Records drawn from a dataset

* * * * *

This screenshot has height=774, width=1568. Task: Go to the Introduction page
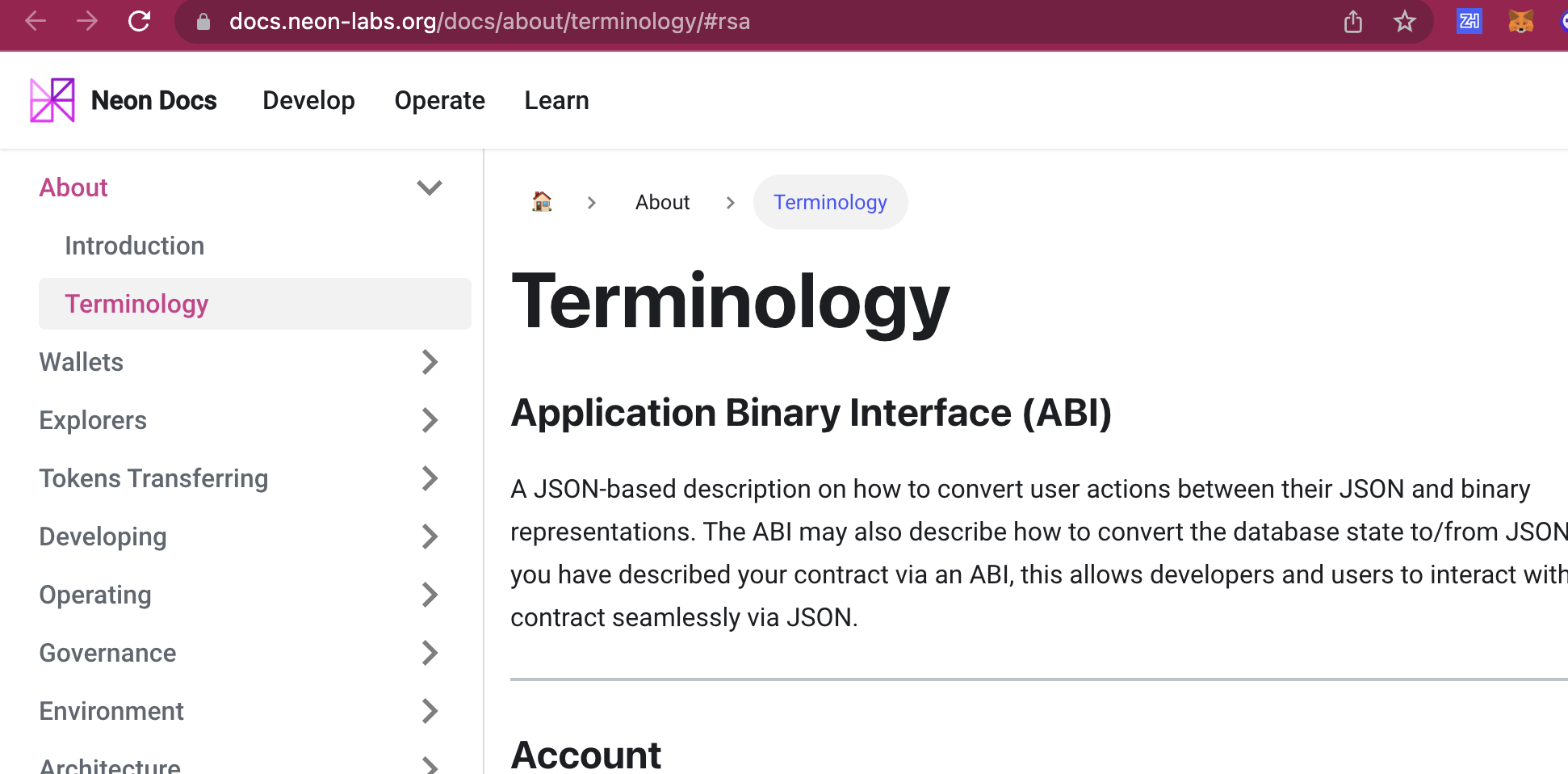click(x=134, y=246)
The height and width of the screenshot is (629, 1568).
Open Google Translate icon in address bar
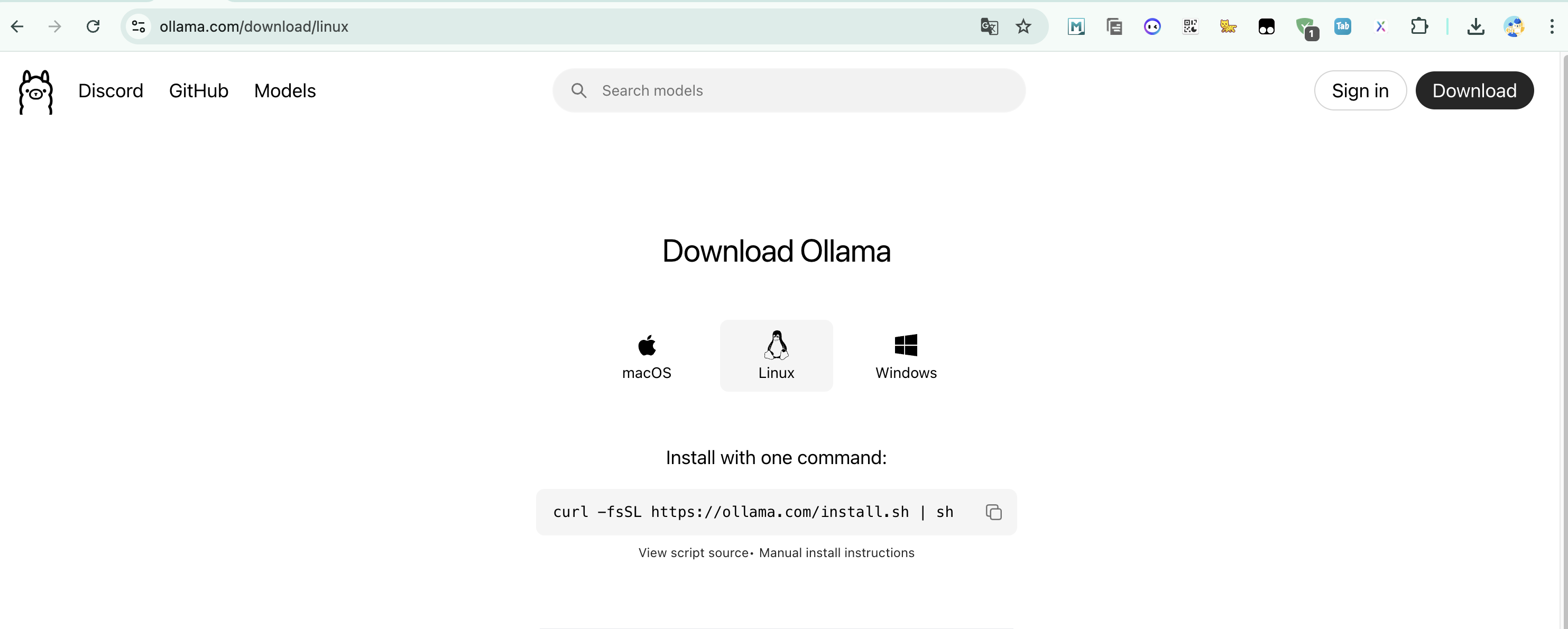click(x=989, y=27)
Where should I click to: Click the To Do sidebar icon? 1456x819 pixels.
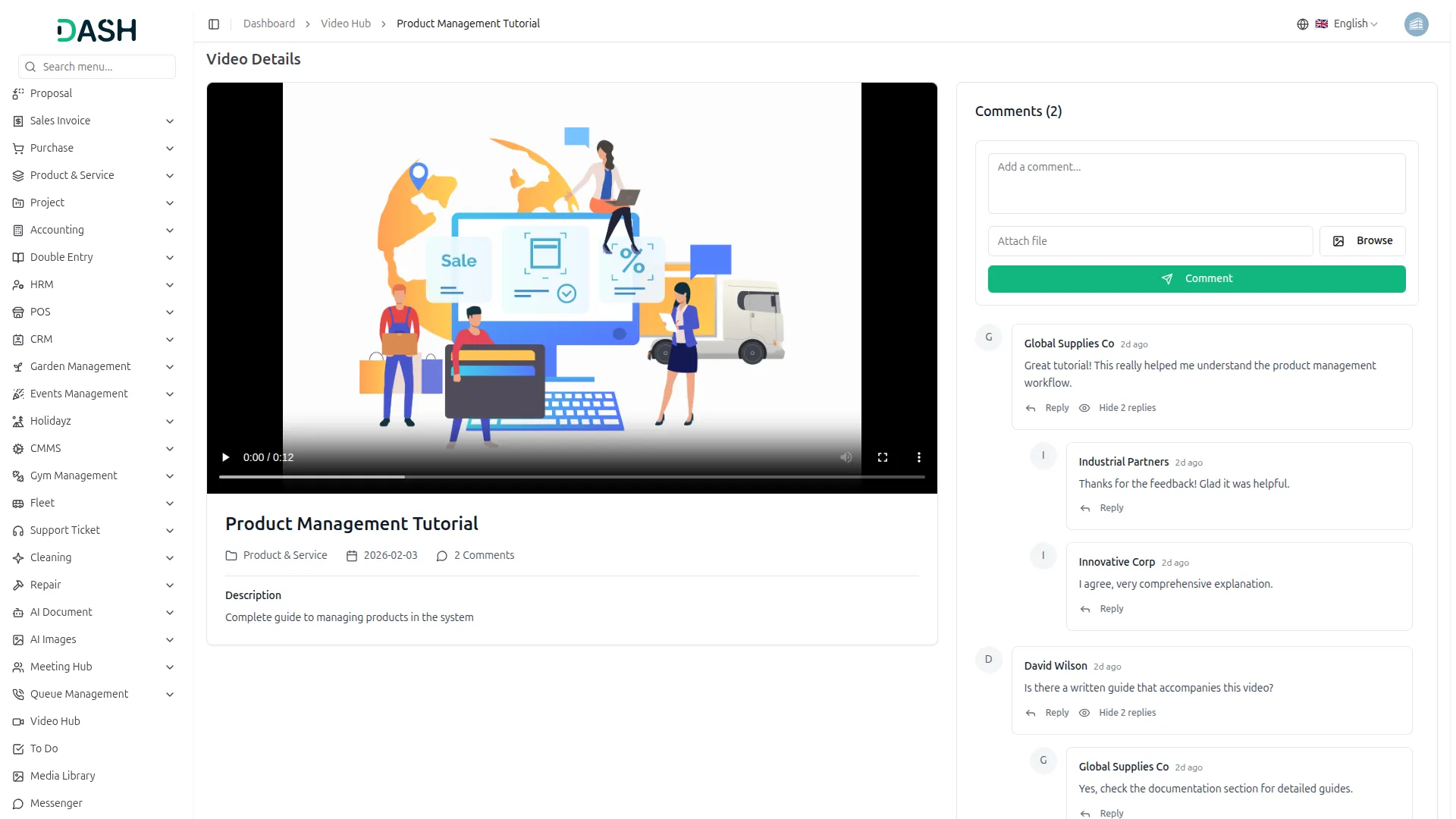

* * * * *

__INSTRUCTIONS TO FOLLOW__. Print exactly the lines from the line with "Open Google Translate icon in address bar" through the end of the data, both ends included, and print no pictures.

__TASK OUTPUT__.
Open Google Translate icon in address bar
click(x=989, y=27)
Where should I click to: Click the To Do sidebar icon? 1456x819 pixels.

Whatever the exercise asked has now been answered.